I am considering changing the red on the dwarf crossbowmen and warriors to a darker green, as they have been commented on as being "christmas dwarfs".

Just to add some variety some minotaurs that I have painted for my warriors of chaos army to represent ogres. I prefer these to the chaos orgres, and my conversion skills arent the best.









Comments welcomed as I am also hoping to improve my limited painting skills!


----------



## apidude (Nov 10, 2010)

*Ho....Ho....HO!*

Personally I like the green, but I can see how some might lable them Santa's helpers. That being said, if you like them don't change them just because someone is playing some mindgame pregame metagaming hijinks on you and making you feel like your dwarves "are just a bunch of weak toy makers". 

Be contrary enough to say right back, "So how do you want to be wrapped, Mr. Naughty? These are Dwarves with an Attitude and you just got written into the book of Grudges. "

Anyway, maybe shading the brightness of both the green and the red down might forestall the comments if you don't like them.

BTW, have you checked out the Painting Challenge? Follow this link. My son is painting up an army of Dwarves in his Project Log and I am painting up a Dark Elf Army on my Project Log.It may not be too late to join...

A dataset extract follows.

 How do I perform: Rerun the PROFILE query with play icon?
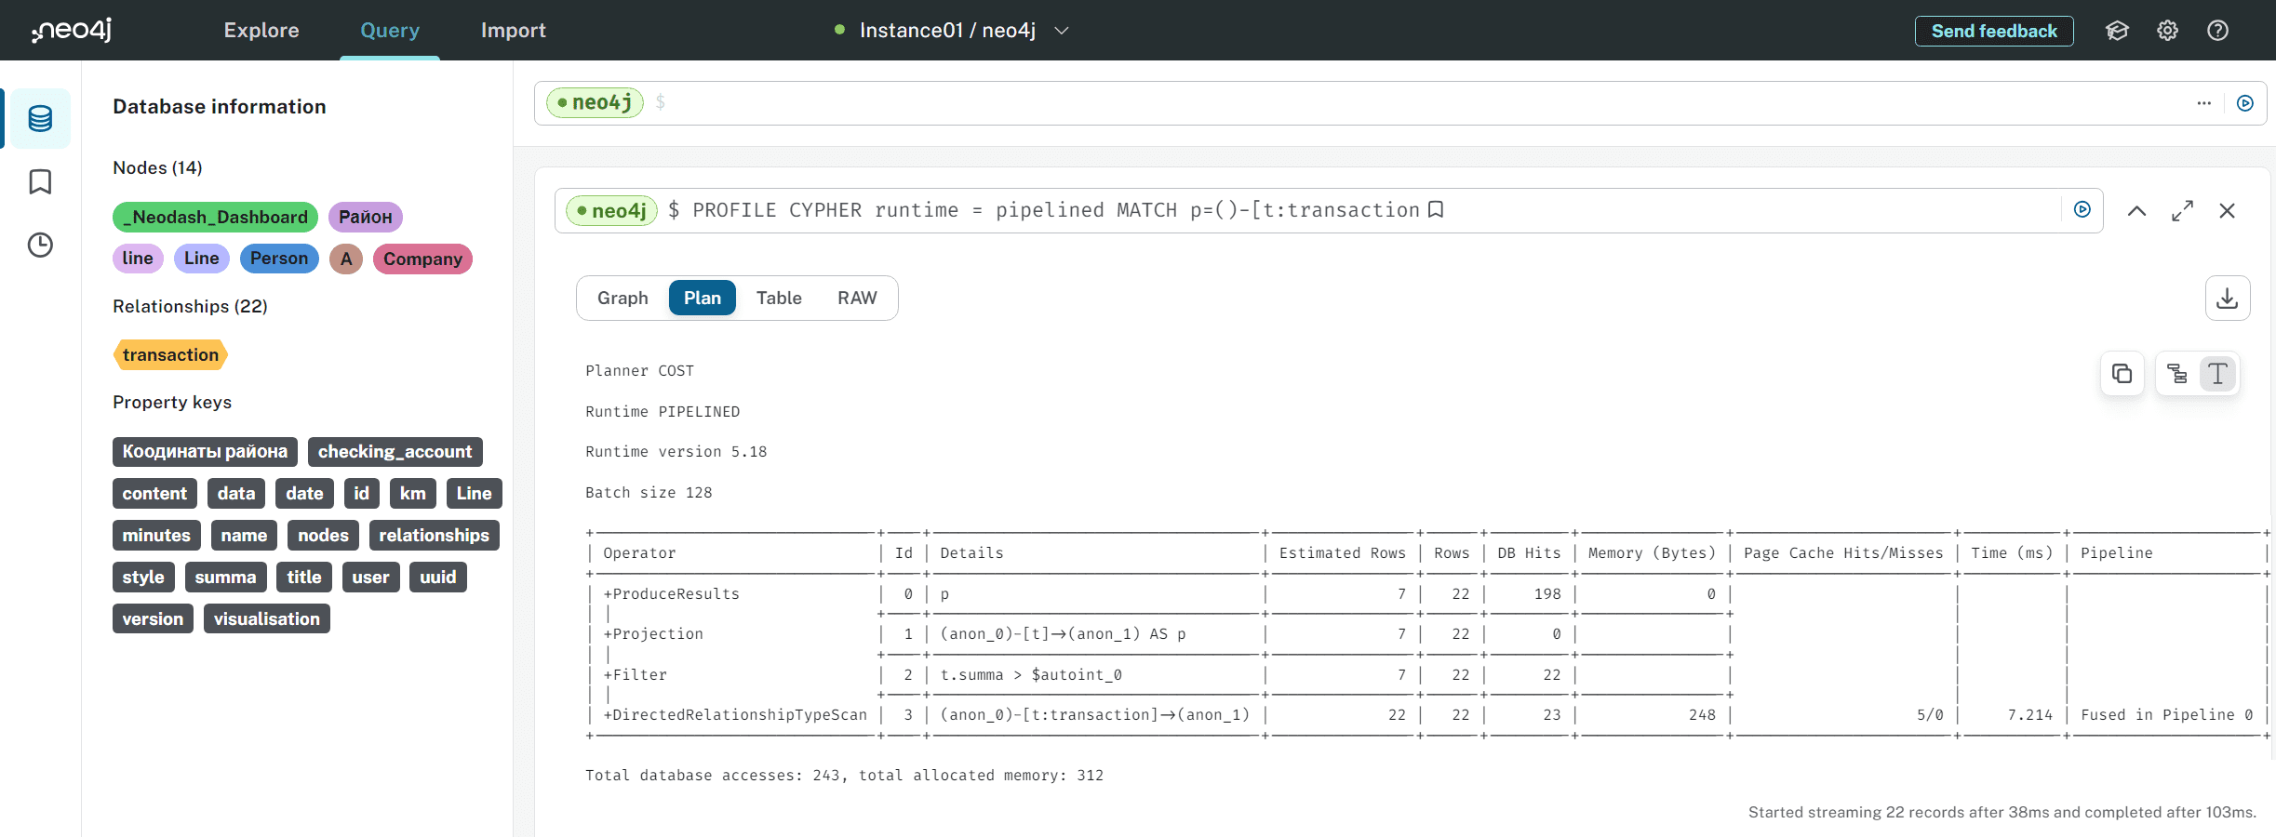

For the Greater Good......:so_happy:
Apidude


----------



## The Wraithlord (Jan 1, 2007)

Are the minotaurs finished or still wip? The lighting of the pic makes it very hard to tell. Nice work on the dwarfs however.


----------



## Midge913 (Oct 21, 2010)

Dwarfs are looking pretty good mate. There are some places where there is some paint spill, especially around the bottom where the red meets the tan undercoat that need to get cleaned up. 

I also think that you would get some more pop out of the models with cloaks if they were a different color from the shirt cloth color. 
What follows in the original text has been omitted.